There is little I love more than a story about a bitchy, fallen woman and a sweet, kind man that loves her, but when you make her Jewish I’m going to stop being able to be objective at all.
Plot: Maggie is running a successful business with her best friend where rich men can come to gamble, drink, whore and whatever else they like. This is a huge improvement on her life previously, so since she has money and safety and relative freedom, she should be happy. Only, of course, she is not, though she couldn’t say why. Simon knows very well why he’s unhappy. He’s an aristocrat, but deeply impoverished, and his former best friend and ex does not seem to be getting the message that they are not getting it on again. After a faro game results in the two meeting in earnest after admiring one another from across the room for several months, they strike a bargain. Simon has been charged with designing a folly for his problematic ex, and he can’t turn the money down, but with Maggie at his side as his mistress, he might actually get some work done. And she gets a relaxing vacation. What could go wrong? Shenanigans ensue.
Lerner has a skill for creating characters criminally underrepresented in regency novels and making them feel not novel at all. They are fully formed human beings with social networks and connections deep in a society that pretends they don’t exist. Incidentally, books that involve such characters also seem to be the only ones that acknowledge the persecutions of such people. I wonder why that is. (this is rhetorical. I do not wonder.) This is especially notable here. Maggie is Jewish and has a natural distrust of Christians for *gestures at everything*. This compounds her distrust of men in general due to *gestures at everything*. Simon, on the other hand, is actively bisexual, and has a natural distrust of The Straights for *gestures at everything*. Add to that an inclination towards pain and power play and they are both constantly at risk of being deemed perverts who prove the dangers of “their kind”. Unlike in most regency novels, the stakes for Maggie and Simon actually letting down their guard are literal life and death, and Lerner does a great job of conveying the constant anxiety and the long term trauma they cause. Some reviewers on goodreads said that there are misunderstandings for the sake of The Drama. While I don’t think that is an incorrect way to read the conflicts in the book, I read them as trauma responses. If the last two years have taught us nothing else, is that people acting cruelly, irrationally, and against their best interests, is far from fictional, and in my view at least, they acted consistent with their characterization.

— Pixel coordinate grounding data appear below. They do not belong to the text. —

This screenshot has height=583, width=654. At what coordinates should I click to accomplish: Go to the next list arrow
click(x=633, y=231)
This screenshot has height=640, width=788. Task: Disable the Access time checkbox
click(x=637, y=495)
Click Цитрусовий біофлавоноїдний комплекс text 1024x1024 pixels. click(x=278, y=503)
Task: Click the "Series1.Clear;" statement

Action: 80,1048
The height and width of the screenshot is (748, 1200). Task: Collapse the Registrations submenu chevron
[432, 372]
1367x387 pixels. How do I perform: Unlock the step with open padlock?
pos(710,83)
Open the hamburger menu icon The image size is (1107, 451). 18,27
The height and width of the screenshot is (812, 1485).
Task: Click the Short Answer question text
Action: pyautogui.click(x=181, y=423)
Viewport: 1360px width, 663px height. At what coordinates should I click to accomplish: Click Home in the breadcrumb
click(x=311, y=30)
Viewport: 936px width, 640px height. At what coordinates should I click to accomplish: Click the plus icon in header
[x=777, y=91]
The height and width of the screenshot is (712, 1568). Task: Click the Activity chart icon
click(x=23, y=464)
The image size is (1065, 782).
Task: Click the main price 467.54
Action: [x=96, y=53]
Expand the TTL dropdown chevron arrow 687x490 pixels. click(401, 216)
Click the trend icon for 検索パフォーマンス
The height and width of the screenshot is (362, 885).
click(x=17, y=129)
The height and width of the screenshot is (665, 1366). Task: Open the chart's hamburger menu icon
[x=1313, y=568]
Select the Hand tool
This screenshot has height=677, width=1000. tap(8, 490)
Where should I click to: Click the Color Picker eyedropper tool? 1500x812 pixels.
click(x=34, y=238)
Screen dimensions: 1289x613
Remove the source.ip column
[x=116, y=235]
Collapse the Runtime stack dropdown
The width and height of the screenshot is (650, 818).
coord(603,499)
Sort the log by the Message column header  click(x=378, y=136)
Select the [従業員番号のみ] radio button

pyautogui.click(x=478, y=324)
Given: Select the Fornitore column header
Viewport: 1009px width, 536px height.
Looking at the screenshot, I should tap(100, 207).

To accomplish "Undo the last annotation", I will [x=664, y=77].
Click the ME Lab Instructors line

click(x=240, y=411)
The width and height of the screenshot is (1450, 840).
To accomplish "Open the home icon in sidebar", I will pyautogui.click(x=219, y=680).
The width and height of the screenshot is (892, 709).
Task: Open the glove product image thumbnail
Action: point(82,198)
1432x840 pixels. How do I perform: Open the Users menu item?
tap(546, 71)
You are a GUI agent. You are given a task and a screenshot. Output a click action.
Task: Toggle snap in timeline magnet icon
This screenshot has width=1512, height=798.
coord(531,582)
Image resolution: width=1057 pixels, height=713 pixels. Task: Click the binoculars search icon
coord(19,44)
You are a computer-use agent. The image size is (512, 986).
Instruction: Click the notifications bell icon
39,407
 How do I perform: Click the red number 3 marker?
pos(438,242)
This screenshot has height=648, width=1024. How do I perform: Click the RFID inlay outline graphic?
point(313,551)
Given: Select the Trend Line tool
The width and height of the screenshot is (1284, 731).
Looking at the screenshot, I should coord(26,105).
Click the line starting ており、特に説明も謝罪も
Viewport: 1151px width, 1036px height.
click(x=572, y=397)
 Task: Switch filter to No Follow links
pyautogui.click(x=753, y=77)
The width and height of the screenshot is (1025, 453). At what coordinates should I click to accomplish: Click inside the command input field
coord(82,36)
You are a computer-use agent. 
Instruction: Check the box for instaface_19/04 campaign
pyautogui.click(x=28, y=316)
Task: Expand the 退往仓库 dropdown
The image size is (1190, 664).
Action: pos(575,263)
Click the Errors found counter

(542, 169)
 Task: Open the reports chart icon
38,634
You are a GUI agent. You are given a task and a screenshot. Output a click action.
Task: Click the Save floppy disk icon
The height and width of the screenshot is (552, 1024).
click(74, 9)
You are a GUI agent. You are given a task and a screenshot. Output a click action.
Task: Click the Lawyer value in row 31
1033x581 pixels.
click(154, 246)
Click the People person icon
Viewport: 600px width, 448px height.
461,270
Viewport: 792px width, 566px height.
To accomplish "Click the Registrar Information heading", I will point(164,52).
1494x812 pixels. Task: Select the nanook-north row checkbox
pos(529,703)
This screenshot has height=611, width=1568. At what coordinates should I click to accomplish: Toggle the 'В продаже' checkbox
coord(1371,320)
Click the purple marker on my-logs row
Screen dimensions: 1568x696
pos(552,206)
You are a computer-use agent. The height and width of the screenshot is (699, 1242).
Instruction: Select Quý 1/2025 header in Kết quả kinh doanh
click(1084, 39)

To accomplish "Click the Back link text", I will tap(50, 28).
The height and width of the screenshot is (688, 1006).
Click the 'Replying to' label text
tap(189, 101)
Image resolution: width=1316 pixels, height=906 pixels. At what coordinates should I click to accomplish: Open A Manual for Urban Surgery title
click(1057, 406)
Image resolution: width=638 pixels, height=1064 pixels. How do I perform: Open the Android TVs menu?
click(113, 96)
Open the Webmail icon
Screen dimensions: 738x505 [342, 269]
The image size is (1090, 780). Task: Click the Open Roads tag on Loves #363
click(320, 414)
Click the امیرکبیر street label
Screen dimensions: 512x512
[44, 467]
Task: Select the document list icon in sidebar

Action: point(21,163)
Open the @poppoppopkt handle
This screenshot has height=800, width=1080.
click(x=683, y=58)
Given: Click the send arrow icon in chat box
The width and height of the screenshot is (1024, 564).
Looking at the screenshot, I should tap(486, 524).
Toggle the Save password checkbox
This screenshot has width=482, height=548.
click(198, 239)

That said, I do think Lerner could have done better to clarify this trauma response. For example, they are staying with Simon’s ex during a house party. This houseful of Christians, for most of whom Maggie is the first Jew they’ve ever clapped eyes on, Christians who did not know a Jew was going to be staying with them, do not have kosher options for her. Maggie is upset. I understand where Maggie was coming from, but I think the majority of readers would not have the necessary lived experience to understand the shorthand of resentment at people of privilege living a life that allows them to simply pretend that people like her don’t exist. I think to most readers, and this bears out in the reviews on Goodreads, it just comes across as petulant behaviour, and that is not unreasonable if they don’t have the context with which to interpret a character’s conduct. It also means that readers interpret Simon’s response to this as being a dishrag or doormat for kowtowing to her petulance, whereas I read it as him being able to understand her resentment because of his own experience with being forced to be invisible for the comfort of others.
Another issue that arises in the text is that, because it is a novella, I simply didn’t get enough time to buy into Maggie and Simon’s connection. They’re already deeply infatuated with one another at the start of the story, but they’ve never exchanged a single word. It reads like an insta-love story where much better negotiation between the characters about what they need and what their future might look like. To me, that is still far more enjoyable than an insta-love story in general, but because I didn’t grow to care for the characters along with them, it left me pretty indifferent to their journey, despite the fact that it ended in a way that is pretty rare in romances (spoiler alert: no wedding! You can just love someone! Crazy!). I think this would have been a stronger story if it was a full length novel and gave us more time to get to know and understand Maggie and Simon. And for readers who don’t have lived experienced with oppression, I think demonstrating that through more substantial conflict (like she did in True Pretenses) would have both strengthened the connection to the characters and given the story more immediate stakes.